US20190116675A1 - Mounting device on a circuit board and method for mounting an object on a circuit board

Info

Publication number: US20190116675A1
Application number: US16/137,080
Authority: US
Inventors: Wen-Sheng Tsai; Wei-Chun Tsao; Pei-Shu YEN
Original assignee: Pegatron Corp
Current assignee: Pegatron Corp
Priority date: 2017-10-13
Filing date: 2018-09-20
Publication date: 2019-04-18
Also published as: JP6712626B2; TWI661755B; EP3471139B1; KR102178460B1; TW201916772A; KR20200018182A; CN109673103A; EP3471139A1; JP2019075556A

Abstract

A mounting device and a method for mounting an object on a circuit board are provided. The mounting device has an abutting portion and at least one pin. The mounting method includes disposing multiple the mounting devices on the circuit board, passing pins of each mounting device through multiple plated holes of the circuit board and soldering the pins in the plated holes, making through holes of the object go through the mounting devices, bending the abutting portion to abut an edge of an opening of the through holes of the object, and thereby mounting the object on the circuit board via the multiple mounting devices as well as grounding the object. Since the mounting device is firmly mounted on the circuit board by soldering; it is easy to assembly because the mounting device is soldered by a solder oven.

Description

CROSS-REFERENCE TO RELATED APPLICATIONS

This application is based upon and claims priority under 35 U.S.C. 119 from Taiwan Patent Application No. 106135080 filed on Oct. 13, 2017, which is hereby specifically incorporated herein by this reference thereto.

BACKGROUND

1. Field of the Invention

The present invention relates to a mounting device on a circuit board and a mounting method for mounting an object on a circuit board, especially to a mounting device and a mounting method for mounting a heat sink on a circuit board.
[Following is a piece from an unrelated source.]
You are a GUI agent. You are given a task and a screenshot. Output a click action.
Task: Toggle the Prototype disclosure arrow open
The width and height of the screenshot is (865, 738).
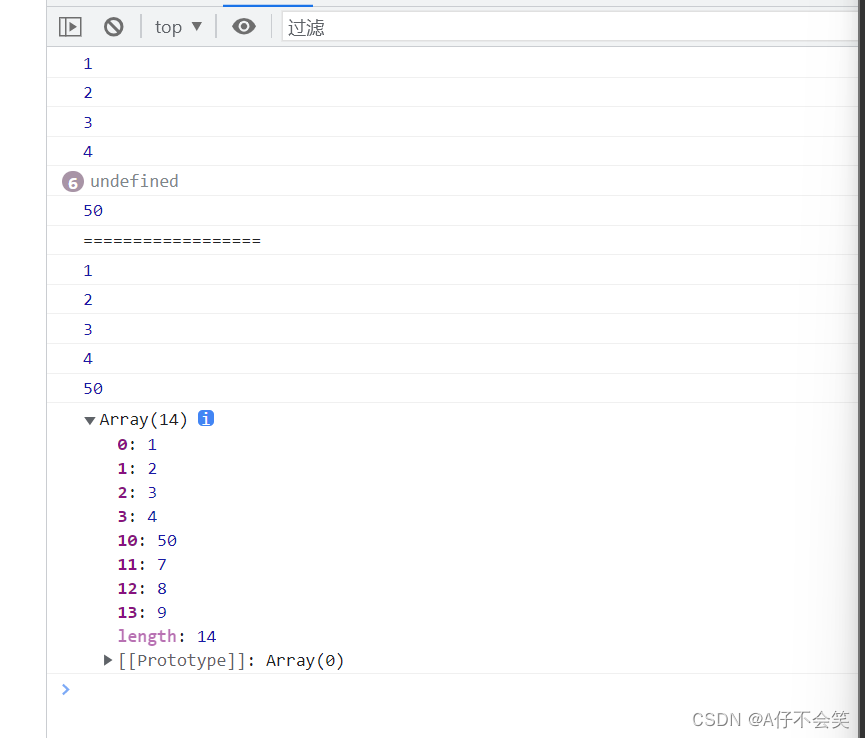coord(107,660)
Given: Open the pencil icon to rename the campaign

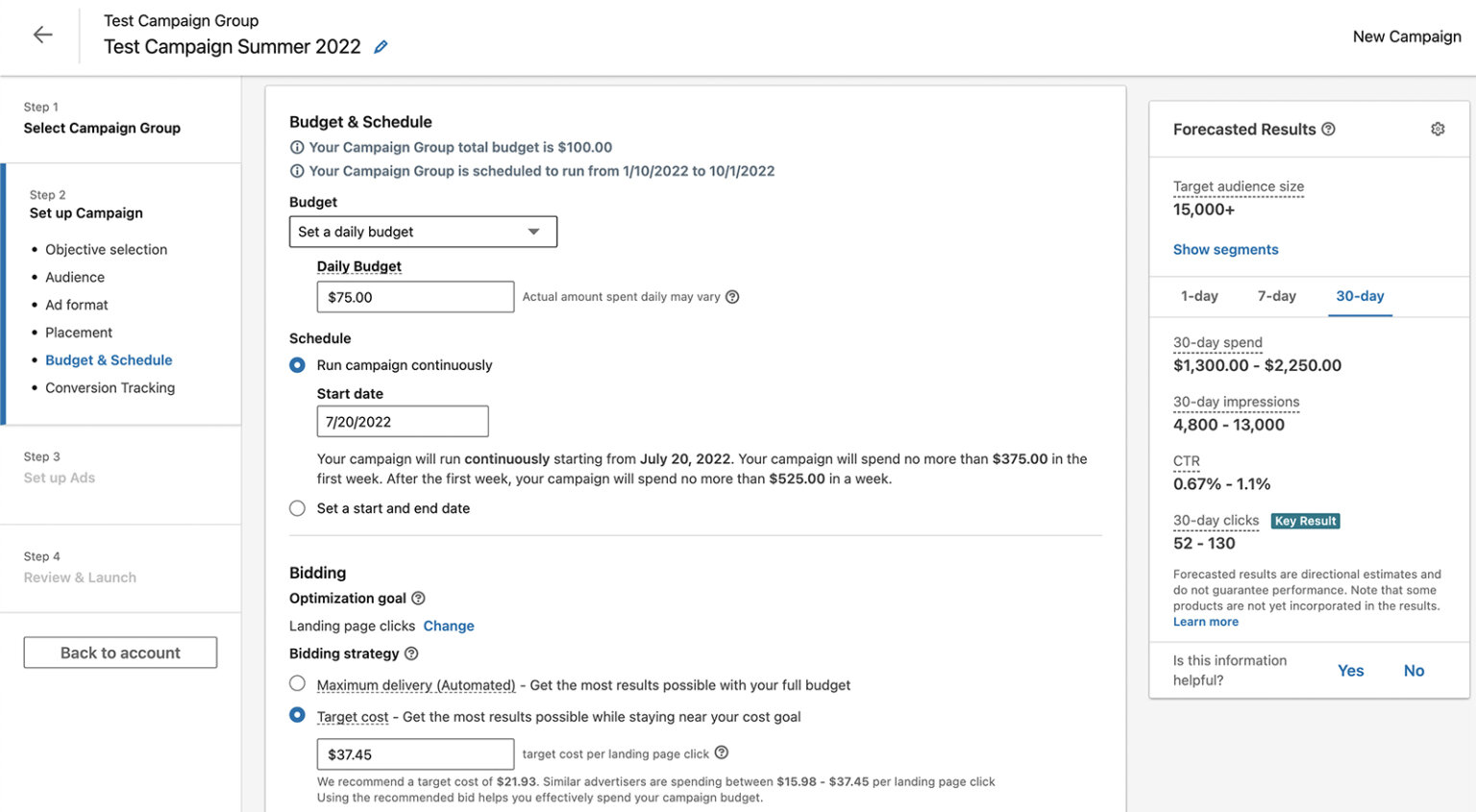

2. Description of the Prior Arts

In electronic products, various components are mounted on a circuit board. For instance, a heat sink may be mounted on a circuit board and abut a top surface of a central processing unit (hereinafter referred to as CPU) for heat dissipation. Precisely, there are mainly two conventional mounting approaches of mounting the heat sink on the circuit board. However, the conventional mounting approaches have the following shortcomings: the grounding of the heat sink is rather bad or does not even work; the mounting strength is insufficient; the components are hard to assemble; the cost is high. To overcome the shortcomings, the present invention provides a mounting device on a circuit board and a method for mounting an object on a circuit board to mitigate or obviate the aforementioned problems.

SUMMARY

The main objective of the present invention is to provide a mounting device on a circuit board for mounting an object on the circuit board, wherein the object has a through hole and the circuit board has at least one plated hole, and the mounting device has a good grounding.
The mounting device comprises a penetrating portion, an abutting portion, and a pin portion. The penetrating portion is configured to pass through the through hole of the object. The abutting portion is disposed on one end of the penetrating portion and is capable of abutting an edge of an opening of the through hole of the object. The pin portion is disposed on another end of the penetrating portion opposite the abutting portion, and the pin portion comprises at least one pin configured to pass through the at least one plated hole and be soldered in the at least one plated hole of the circuit board.
A mounting method for mounting an object on a circuit board is also provided. The mounting method includes mounting at least one mounting device on the circuit board, passing the penetrating portion of the at least one mounting device through a through hole of the object, bending the abutting portion of the at least one mounting device to abut the edge of the opening of the through hole of the object, and thereby mounting the object on the circuit board via the at least one mounting device.
As the mounting device is made of a conductive metal and the pin passes through and is soldered in the plated hole of the circuit board, the object is electrically connected to the circuit board and thereby is grounded. Besides, a contact area between the pin and the plated hole is larger than that of a conventional retaining clip, so the grounding is improved. Furthermore, the mounting device in accordance with the present invention is soldered with the circuit board so the mounting strength is strong and stable. Since the mounting device is metal, it does not get embrittled due to the heat. On the other hand, when an object is fixed by multiple mounting devices in accordance with the present invention, the mounting devices can be mounted on any part of the object rather than be restricted to diagonal corners of the object. Thus, the shape of the object is not restricted to rectangle. Since the mounting strength is strong and stable the object do not need other components to improve mounting, which simplifies the mounting method and decrease the expense. Last but not least, in a conventional manufacturing process of electronic products, the circuit board may pass through a soldering oven or undergo spot welding; in the mounting method in accordance with the present invention, the mounting device may be soldered and mounted on the circuit board during the same soldering process so the mounting method is more simplified and efficient.
Other objectives, advantages and novel features of the invention will become more apparent from the following detailed description when taken in conjunction with the accompanying drawings.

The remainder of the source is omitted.